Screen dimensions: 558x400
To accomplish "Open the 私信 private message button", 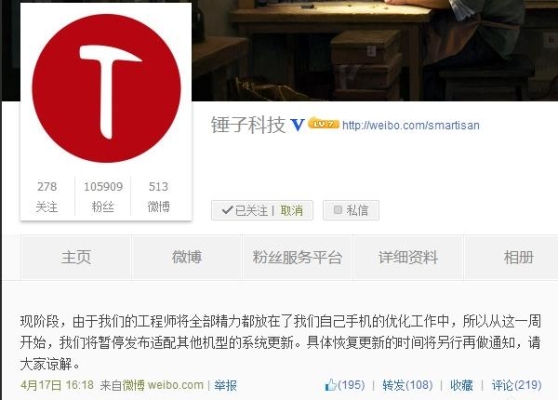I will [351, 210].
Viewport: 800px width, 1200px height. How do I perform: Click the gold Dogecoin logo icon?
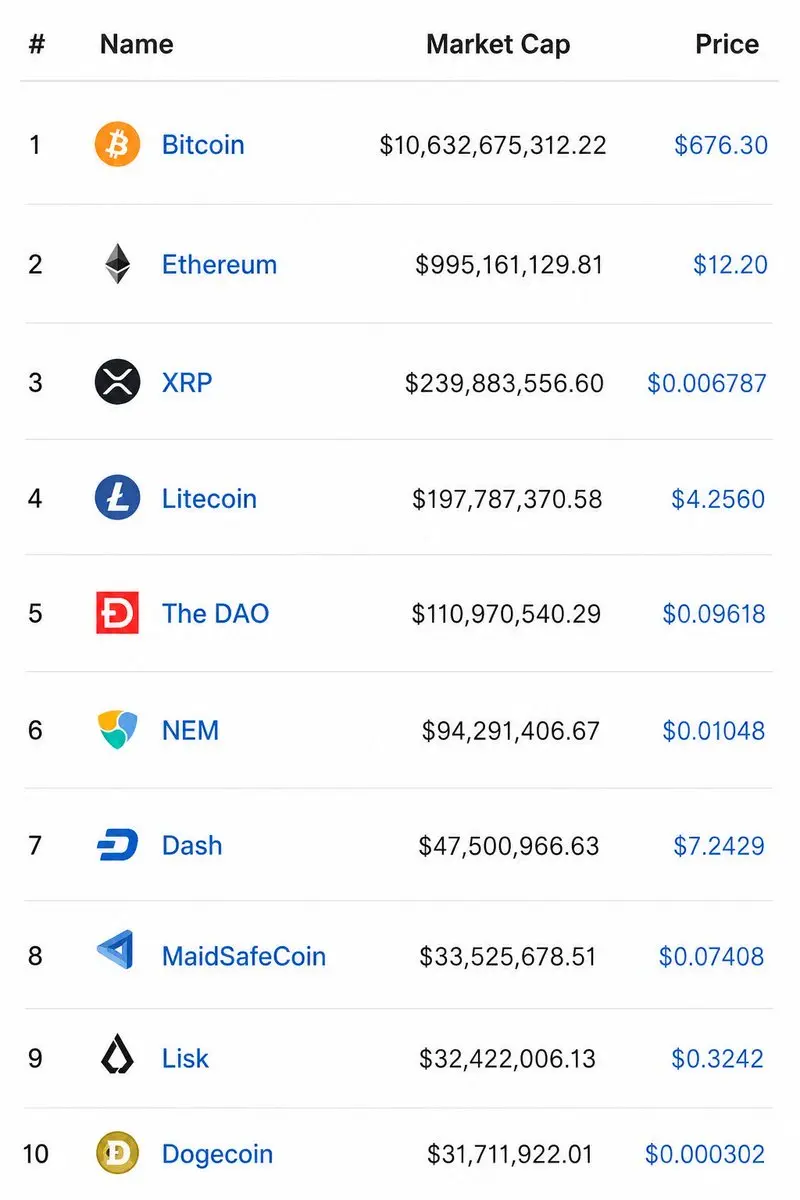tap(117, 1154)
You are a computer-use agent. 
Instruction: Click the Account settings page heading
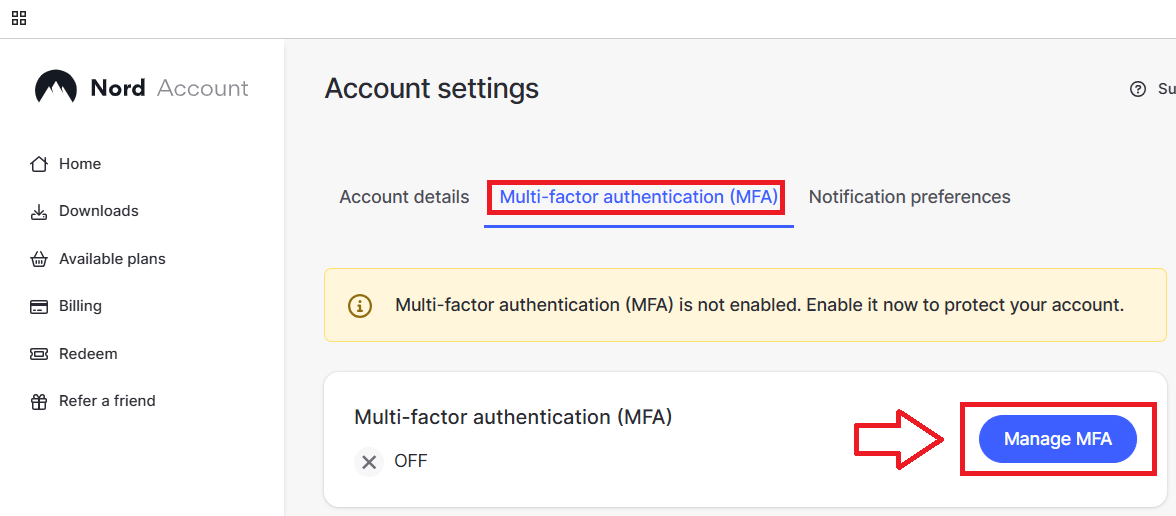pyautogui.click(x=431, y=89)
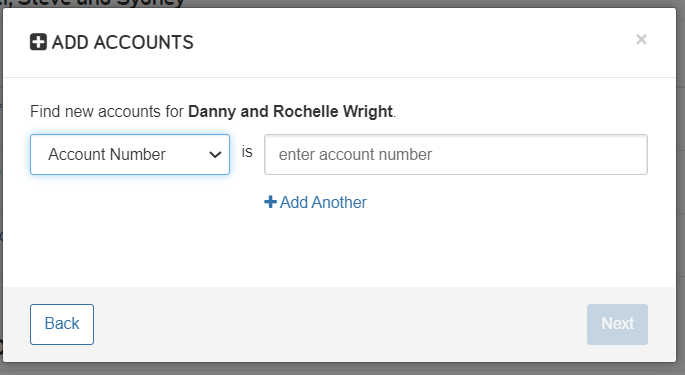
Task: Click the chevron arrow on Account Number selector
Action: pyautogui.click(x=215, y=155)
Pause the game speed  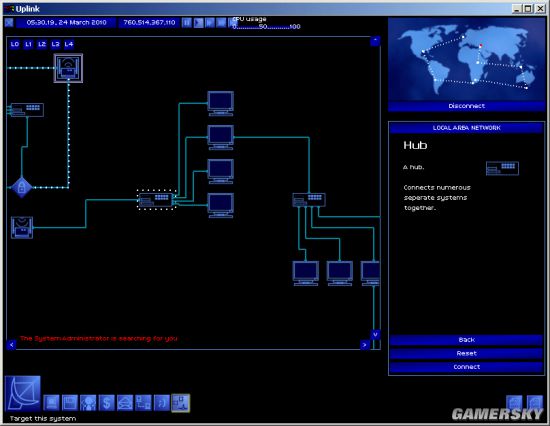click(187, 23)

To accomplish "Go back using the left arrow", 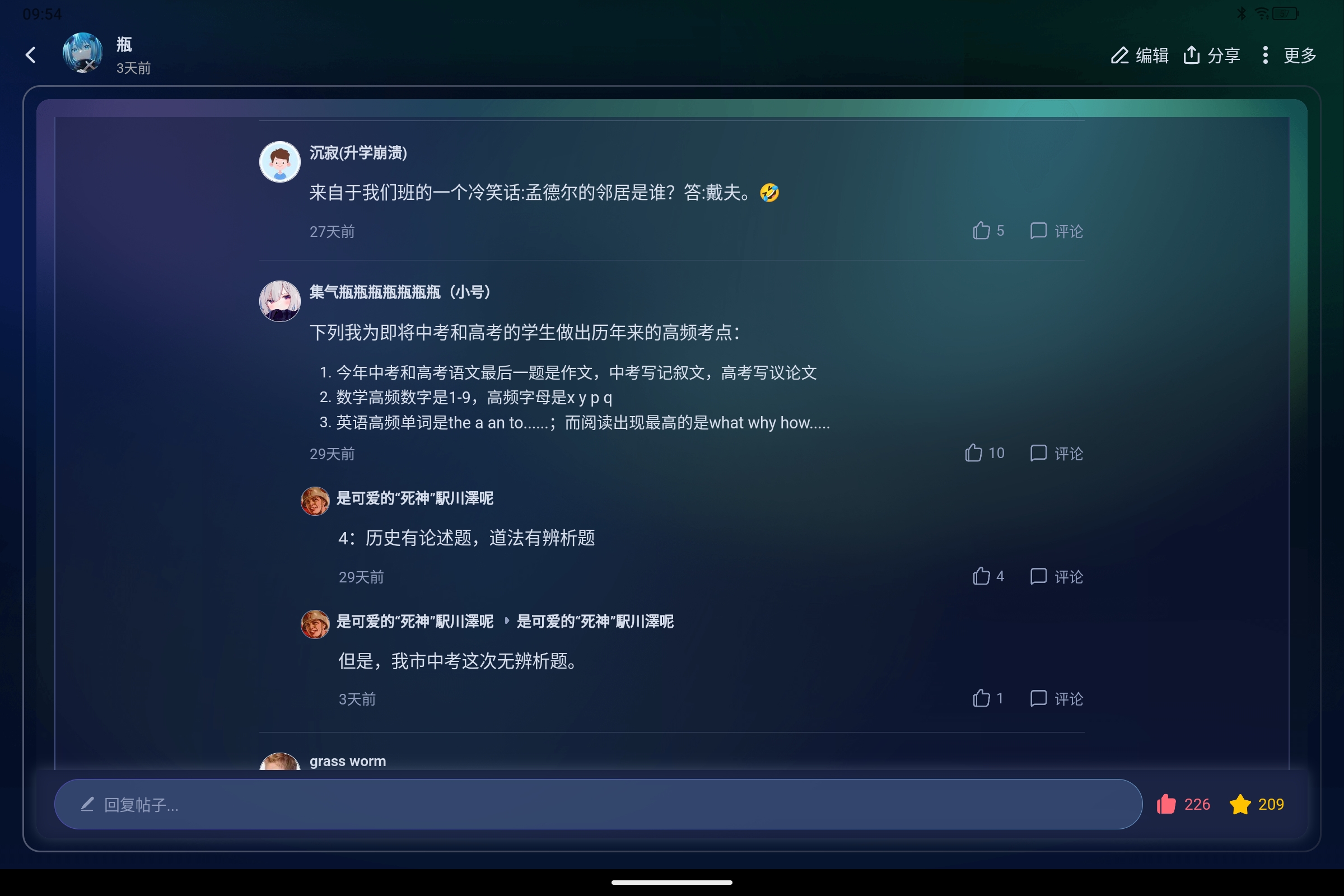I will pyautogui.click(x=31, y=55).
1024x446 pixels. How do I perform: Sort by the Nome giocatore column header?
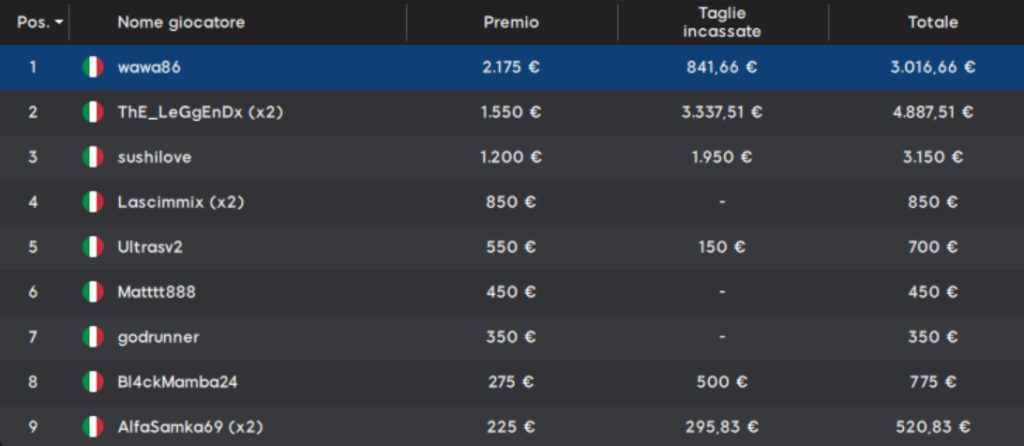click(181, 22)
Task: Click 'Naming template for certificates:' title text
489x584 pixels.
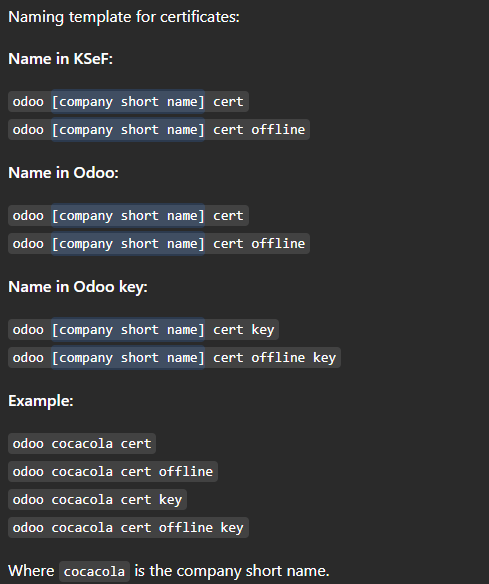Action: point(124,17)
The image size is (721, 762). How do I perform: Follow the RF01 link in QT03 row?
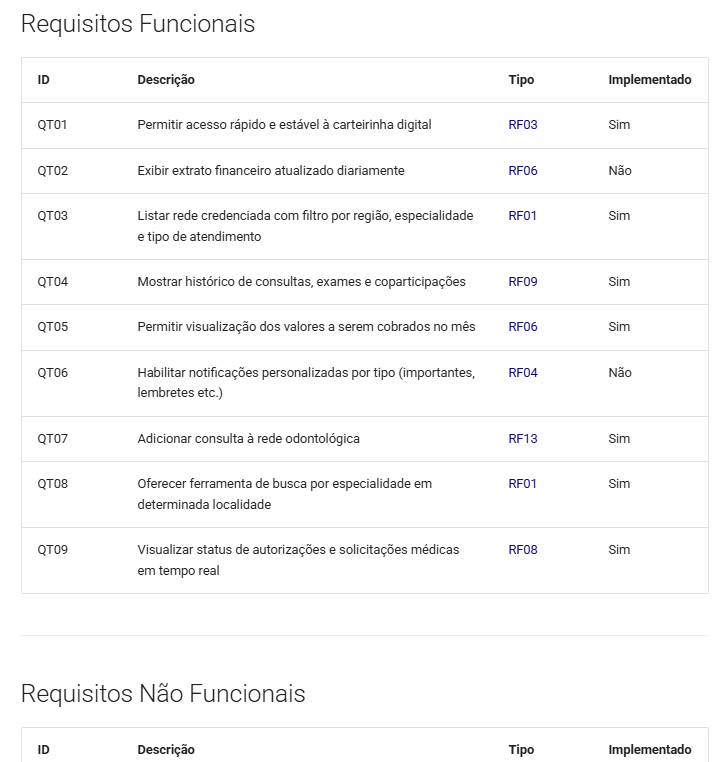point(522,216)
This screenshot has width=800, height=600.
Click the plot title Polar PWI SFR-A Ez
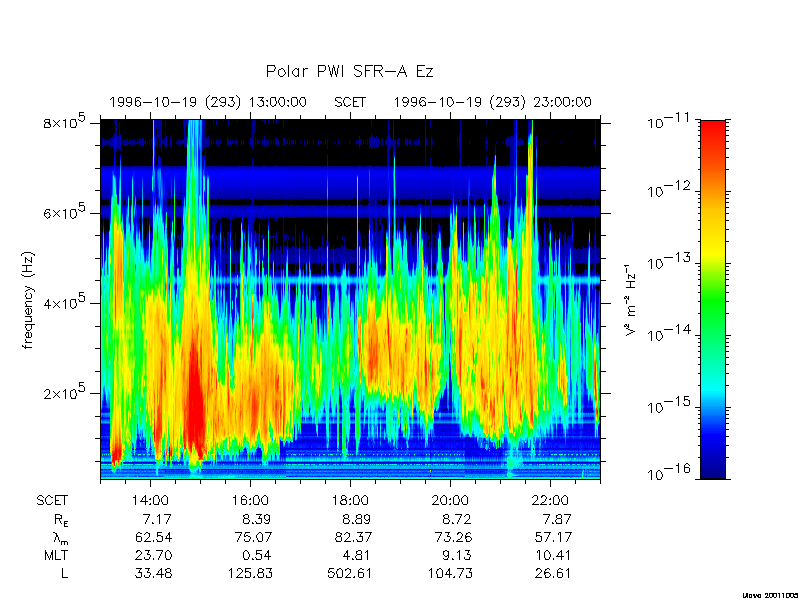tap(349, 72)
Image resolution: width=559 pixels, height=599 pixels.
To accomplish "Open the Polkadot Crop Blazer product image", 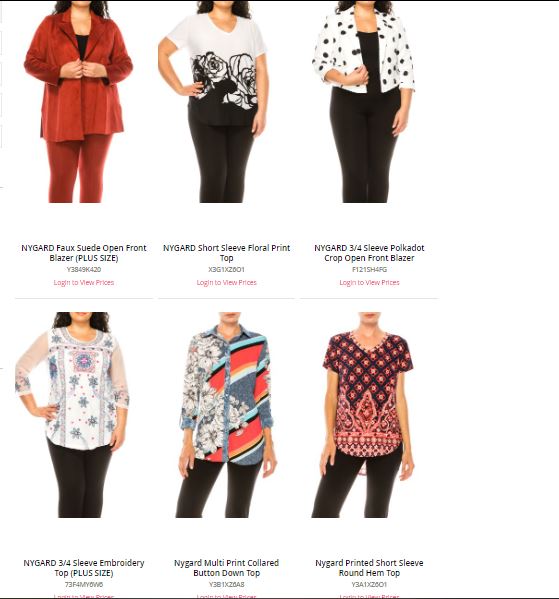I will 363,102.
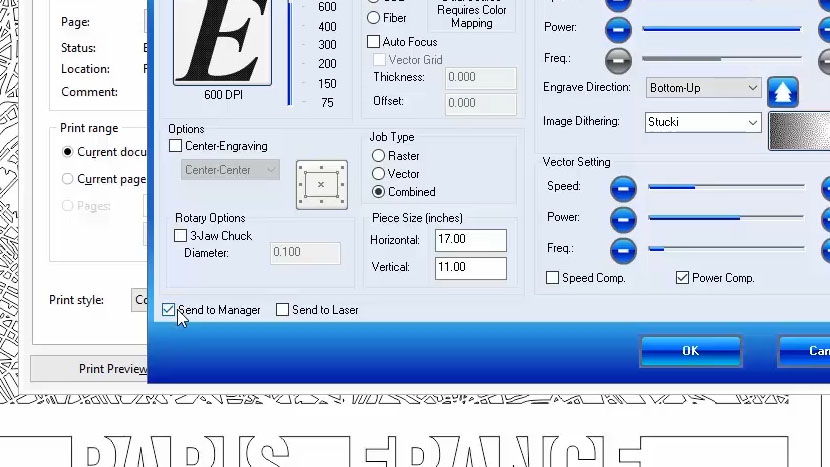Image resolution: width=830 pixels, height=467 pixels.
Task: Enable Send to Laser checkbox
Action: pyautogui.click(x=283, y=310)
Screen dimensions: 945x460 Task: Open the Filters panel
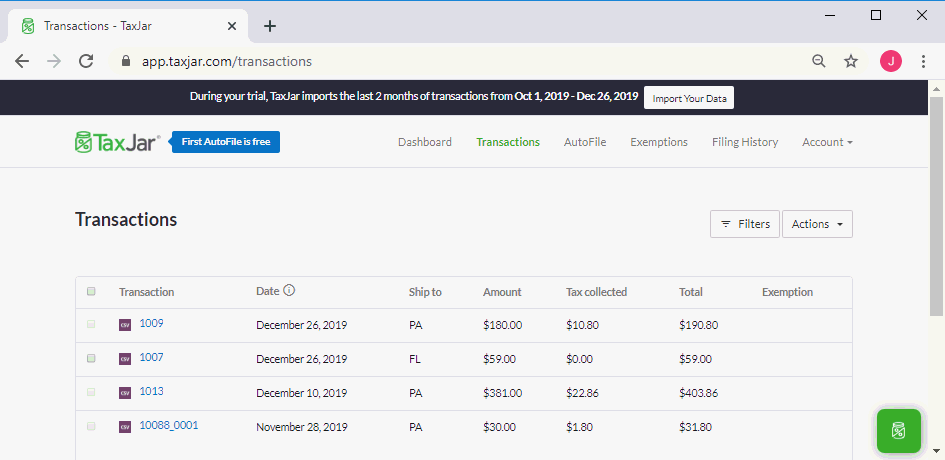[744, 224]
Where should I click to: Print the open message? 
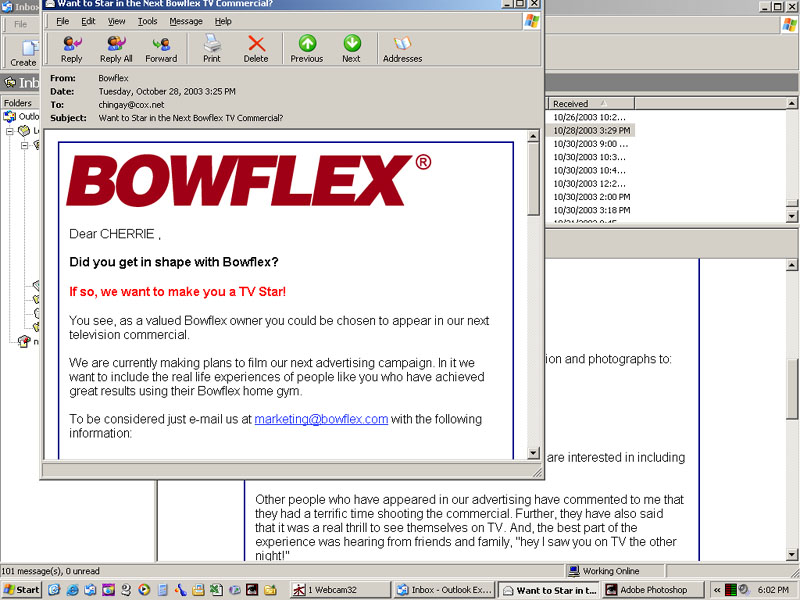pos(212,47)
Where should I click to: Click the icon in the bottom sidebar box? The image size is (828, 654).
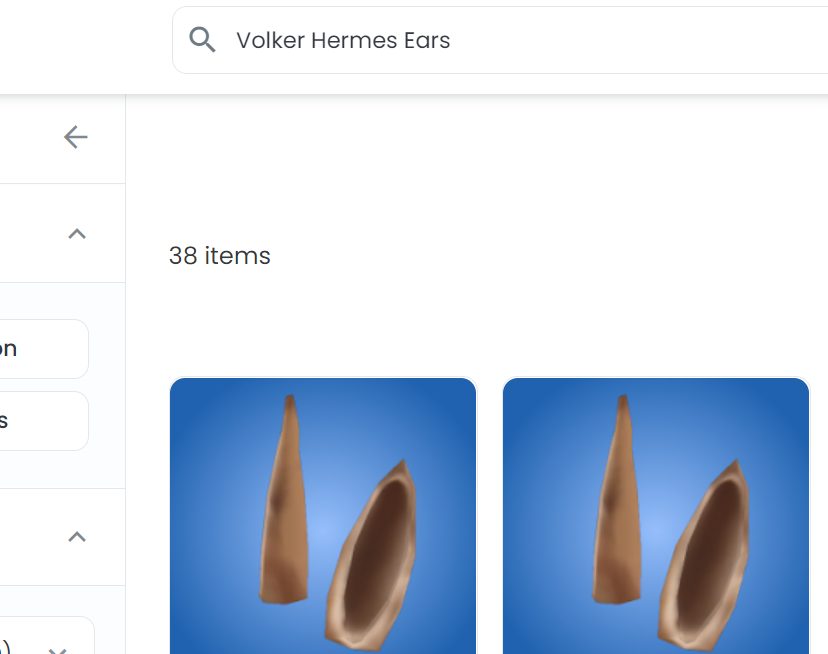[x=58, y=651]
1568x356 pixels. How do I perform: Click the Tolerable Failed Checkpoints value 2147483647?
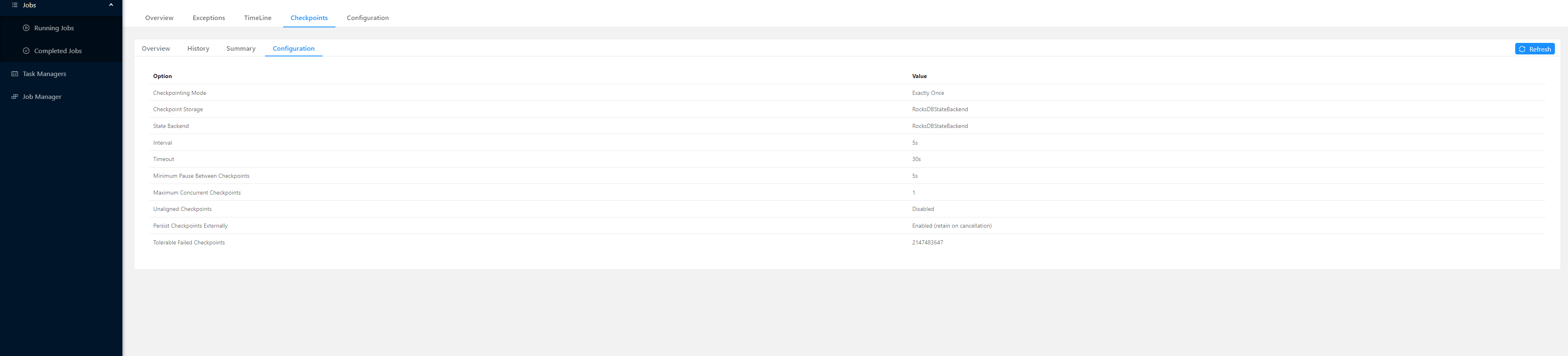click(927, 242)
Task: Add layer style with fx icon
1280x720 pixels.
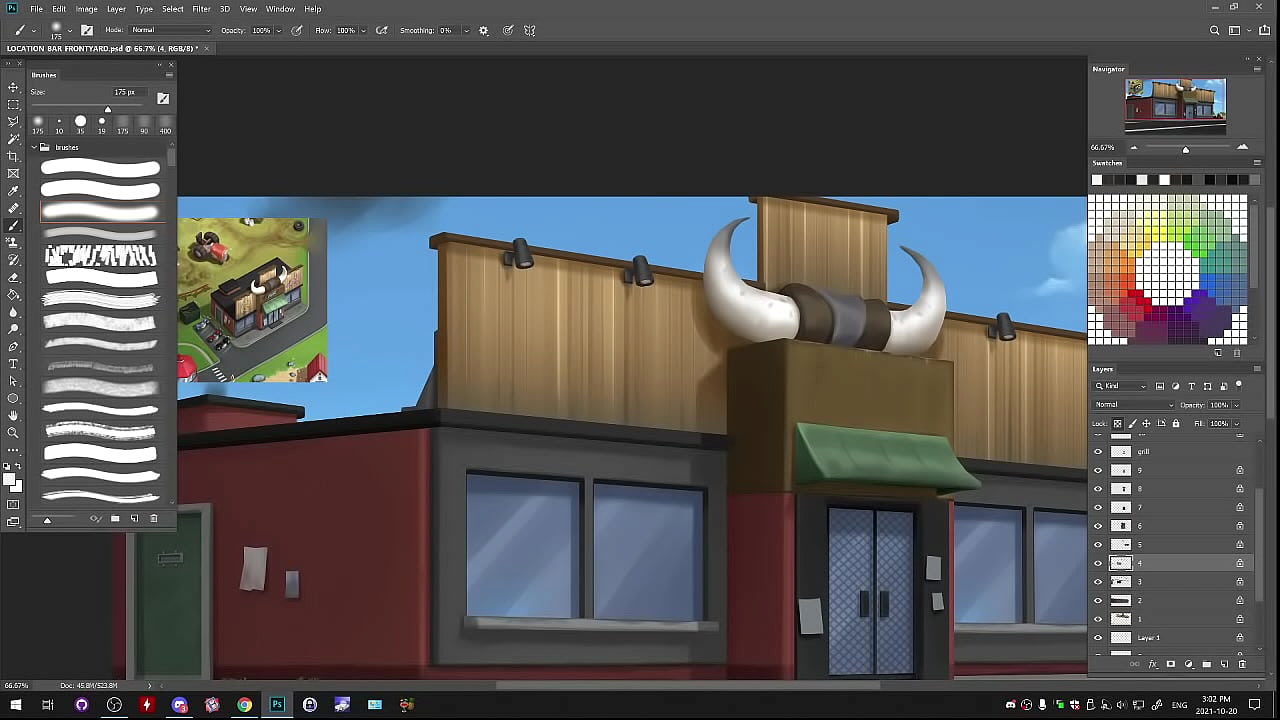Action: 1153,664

┄┄┄┄┄┄┄┄┄┄┄┄┄┄┄┄┄┄┄┄

#### Task objective:
Please return exactly the lines from the one containing "Task: Add layer style with fx icon" through the end of the material above, both ends included, but not the pictures.

#### Solution to this exercise:
Task: Add layer style with fx icon
1280x720 pixels.
Action: 1153,664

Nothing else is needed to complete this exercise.